- REQUIRED WORK:
Duplicate the lines from the one containing "has width=1967, height=712." through the final line, both included. Leave the pictures out of your copy.

-- Opening Marker --

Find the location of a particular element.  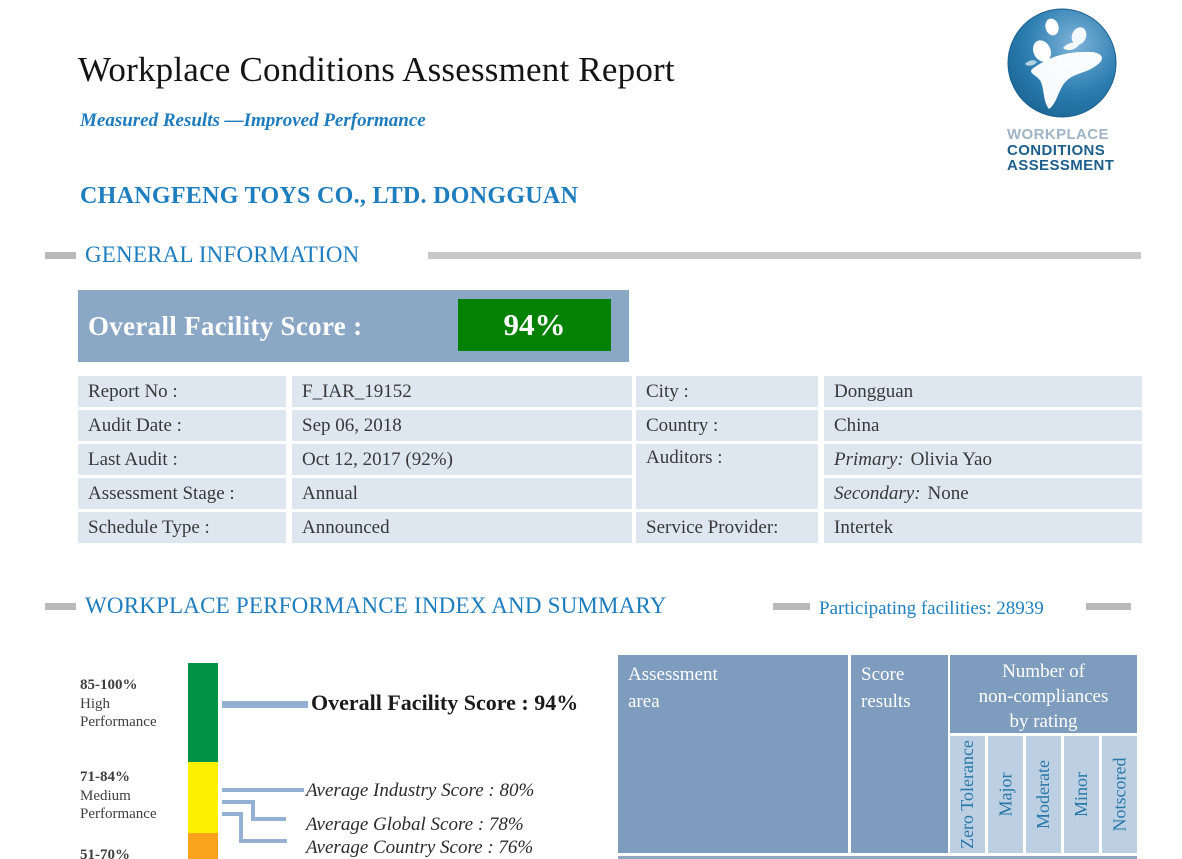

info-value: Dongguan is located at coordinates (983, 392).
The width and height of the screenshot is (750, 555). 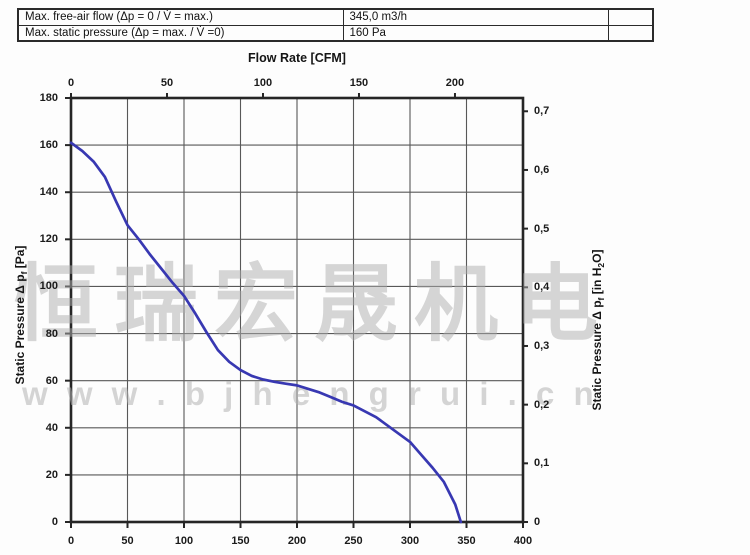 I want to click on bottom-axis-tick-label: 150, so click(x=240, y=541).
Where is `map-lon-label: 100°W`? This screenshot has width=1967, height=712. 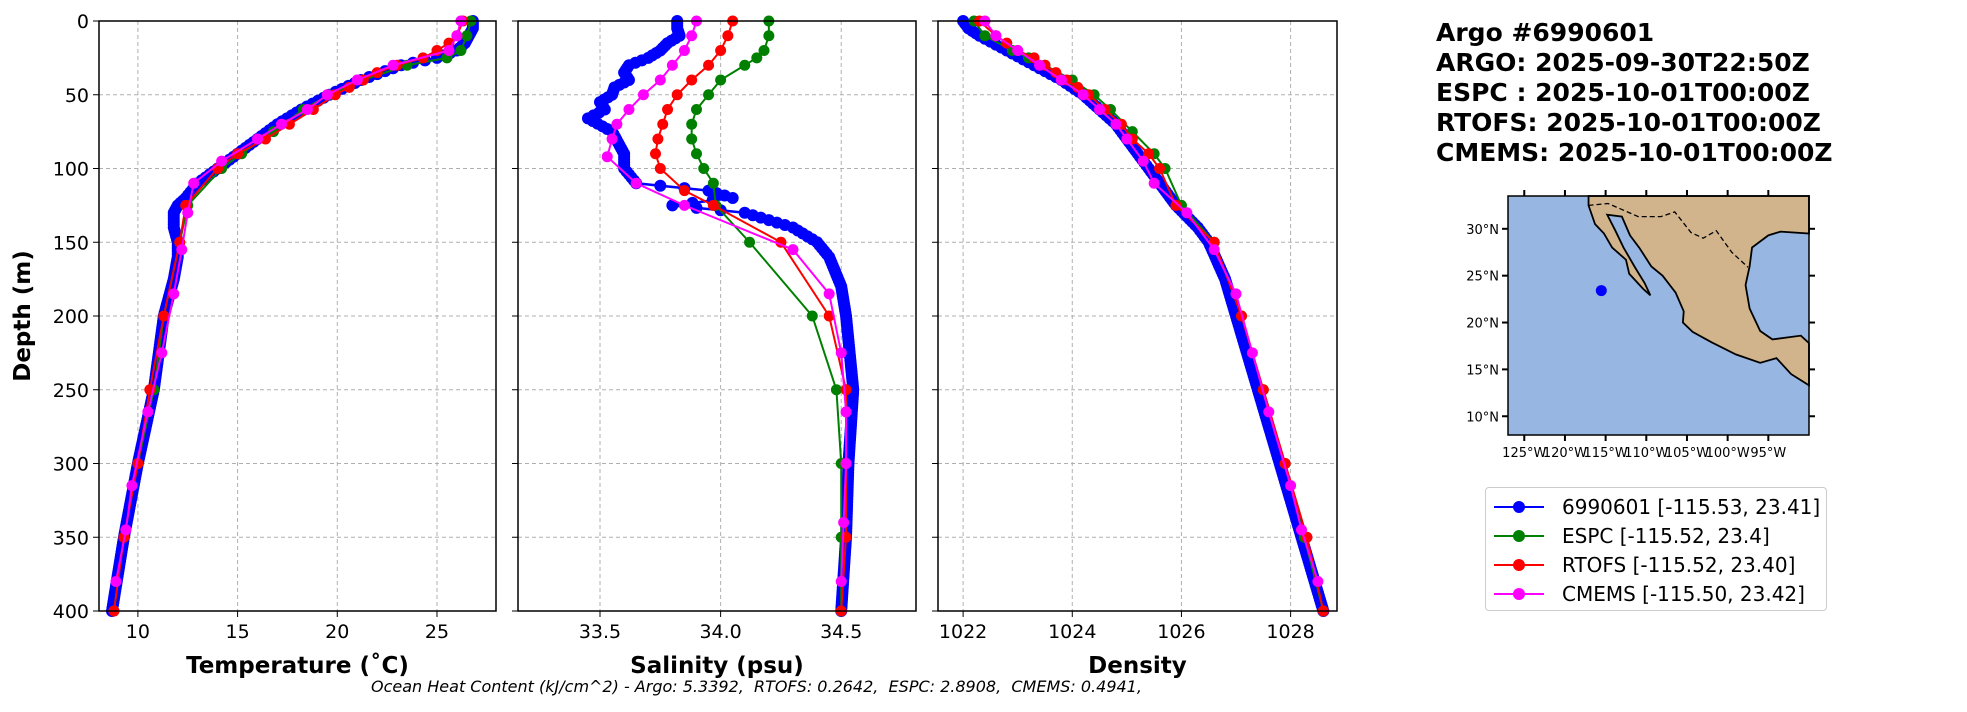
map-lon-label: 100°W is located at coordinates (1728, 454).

-- Closing Marker --

- TASK RESULT:
Where is `map-lon-label: 100°W`? This screenshot has width=1967, height=712. 
map-lon-label: 100°W is located at coordinates (1728, 454).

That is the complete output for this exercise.